6 Eylül 1971 sabahı elinde bir stetoskop ile zeminden gelen sesleri dinleyerek bir aylık bir çaba sonucunda kazılmış olan kırk metrelik tünelin çıkışını belirlemeye çalışan bir MLN-T militanı, geçici olarak el koydukları bir evin köşesinde darbe seslerini dinleyerek kazıcılara yukarı doğru yönelmeleri için işaret verecekti. Tünelin diğer ucunda ise Montevideo’nun eski ve maksimum güvenliğe sahip Punta Carretas Hapishanesinden kaçmaya hazırlanan 106 tutsak bulunmaktaydı. Tarihteki en büyük hapishane firarlarından biri olma özelliğine sahip bu operasyon, MLN-T yani Ulusal Kurtuluş Hareketi-Tupamaros üyelerinin üçüncü firar planıydı ve ilk iki deneme başarısızlıkla sonuçlanmıştı. Hapishane maksimum güvenliğe sahip eski bir bina olduğundan kalın duvarların delinmesi neredeyse imkansız bir hedefmiş gibi gözükürken, Tupaların içinde yer alan bir mühendisin varlığı yer altındaki oryantasyonu ve tünel inşasını kolaylaştıracaktı. Öncelikle hücreler arasında ulaşımı sağlayacak biçimde delikler açılmış, daha sonra da alt katta yer alan ve Tupamaros üyesi olmayan başka bir suçluyu ikna ederek ve beraber kaçma sözü verilerek toprağa doğru kazma işlemi başlayacaktı.

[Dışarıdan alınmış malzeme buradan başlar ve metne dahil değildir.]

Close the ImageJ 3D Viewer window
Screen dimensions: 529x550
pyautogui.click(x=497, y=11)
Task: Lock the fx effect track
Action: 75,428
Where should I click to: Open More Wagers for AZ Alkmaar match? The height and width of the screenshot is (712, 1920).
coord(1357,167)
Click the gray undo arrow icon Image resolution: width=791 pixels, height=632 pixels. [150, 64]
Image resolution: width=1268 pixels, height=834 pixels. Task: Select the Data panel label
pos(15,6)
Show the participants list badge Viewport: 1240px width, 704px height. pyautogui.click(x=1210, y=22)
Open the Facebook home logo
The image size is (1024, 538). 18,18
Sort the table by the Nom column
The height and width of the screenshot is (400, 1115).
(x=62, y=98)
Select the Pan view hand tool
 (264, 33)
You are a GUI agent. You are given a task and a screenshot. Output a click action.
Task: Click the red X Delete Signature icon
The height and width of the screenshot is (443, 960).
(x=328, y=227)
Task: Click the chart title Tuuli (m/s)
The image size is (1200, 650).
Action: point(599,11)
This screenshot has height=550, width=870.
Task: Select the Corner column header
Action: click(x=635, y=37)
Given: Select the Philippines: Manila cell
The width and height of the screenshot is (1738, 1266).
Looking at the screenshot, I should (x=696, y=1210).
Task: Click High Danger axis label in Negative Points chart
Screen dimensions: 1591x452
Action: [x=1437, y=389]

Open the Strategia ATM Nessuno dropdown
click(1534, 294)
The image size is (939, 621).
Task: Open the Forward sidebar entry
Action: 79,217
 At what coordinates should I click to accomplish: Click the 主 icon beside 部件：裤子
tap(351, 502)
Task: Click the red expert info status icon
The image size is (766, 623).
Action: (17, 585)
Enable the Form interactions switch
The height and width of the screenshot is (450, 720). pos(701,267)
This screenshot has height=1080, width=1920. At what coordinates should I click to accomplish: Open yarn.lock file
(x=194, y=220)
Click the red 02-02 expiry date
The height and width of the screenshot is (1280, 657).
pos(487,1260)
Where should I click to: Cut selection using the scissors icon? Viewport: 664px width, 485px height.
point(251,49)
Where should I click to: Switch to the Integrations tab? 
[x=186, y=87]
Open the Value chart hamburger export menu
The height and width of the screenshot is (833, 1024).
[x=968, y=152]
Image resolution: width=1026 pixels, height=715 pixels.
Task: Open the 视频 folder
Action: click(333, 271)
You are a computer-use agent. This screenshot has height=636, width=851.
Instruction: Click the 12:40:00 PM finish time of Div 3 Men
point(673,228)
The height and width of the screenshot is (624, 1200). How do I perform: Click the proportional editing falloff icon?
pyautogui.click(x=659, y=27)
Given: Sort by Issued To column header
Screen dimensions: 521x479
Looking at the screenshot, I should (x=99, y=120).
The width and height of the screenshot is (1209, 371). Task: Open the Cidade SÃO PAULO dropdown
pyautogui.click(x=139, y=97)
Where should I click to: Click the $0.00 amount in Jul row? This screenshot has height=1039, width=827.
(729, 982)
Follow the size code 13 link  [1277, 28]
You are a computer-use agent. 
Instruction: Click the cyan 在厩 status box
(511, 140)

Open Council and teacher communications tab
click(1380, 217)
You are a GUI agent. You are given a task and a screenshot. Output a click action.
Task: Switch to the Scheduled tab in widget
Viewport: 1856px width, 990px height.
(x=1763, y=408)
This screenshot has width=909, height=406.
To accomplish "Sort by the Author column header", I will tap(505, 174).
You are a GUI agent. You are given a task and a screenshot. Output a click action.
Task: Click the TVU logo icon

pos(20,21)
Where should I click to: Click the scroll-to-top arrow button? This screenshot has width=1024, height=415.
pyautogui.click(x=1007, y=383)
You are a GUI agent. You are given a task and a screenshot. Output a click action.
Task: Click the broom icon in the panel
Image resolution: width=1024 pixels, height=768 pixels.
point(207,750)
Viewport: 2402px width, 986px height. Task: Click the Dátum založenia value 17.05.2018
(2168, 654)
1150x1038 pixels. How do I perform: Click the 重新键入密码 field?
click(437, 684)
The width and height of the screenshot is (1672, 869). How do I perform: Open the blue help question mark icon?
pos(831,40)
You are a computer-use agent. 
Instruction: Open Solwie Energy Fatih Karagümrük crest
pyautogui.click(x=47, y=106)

Tünel kazıcılarının ilk sorunu hapishanenin dış duvarının oturduğu sert zemin olacaktı. Biraz daha derine inilerek çözülen bu sorun sonrasında genişleyen tünelin havalandırılması meselesi ile karşılaşılacaktı. Ancak 1931’de anarşistlerin hapishane kömürlüğünden doğru kazdıkları tünel bulununca bu havasızlık sorunu da çözülecekti. Operasyonun ‘abartı’ olarak adlandırılması sadece tünel kazımı süreci ve kaçacak kişi sayısının çokluğundan ileri gelmiyordu. MLN-T üyeleri kaçış gecesi şehrin bir başka tarafında dikkat dağıtmak üzere gösteriler düzenlerken, bir kısım üye ise hapishanenin çok yakınında bulunan bir kilisede yardımlaşma partisi düzenlemiş ve yüksek sesle müzik yaparak çıkabilecek sesleri bastırmaya çalışmaktaydı. Sonuçta iki kamyon MLN-T üyesi, içlerinde daha sonra Uruguay’ın devlet başkanı olacak olan José ‘Pepe’ Mujica ile birlikte dünya tarihine de geçecek bir hapishane firarına imza atacaktı. Pepe hayatının aşkı olan Lucía Topolansky ile de bu kaçışta tanışacaktı.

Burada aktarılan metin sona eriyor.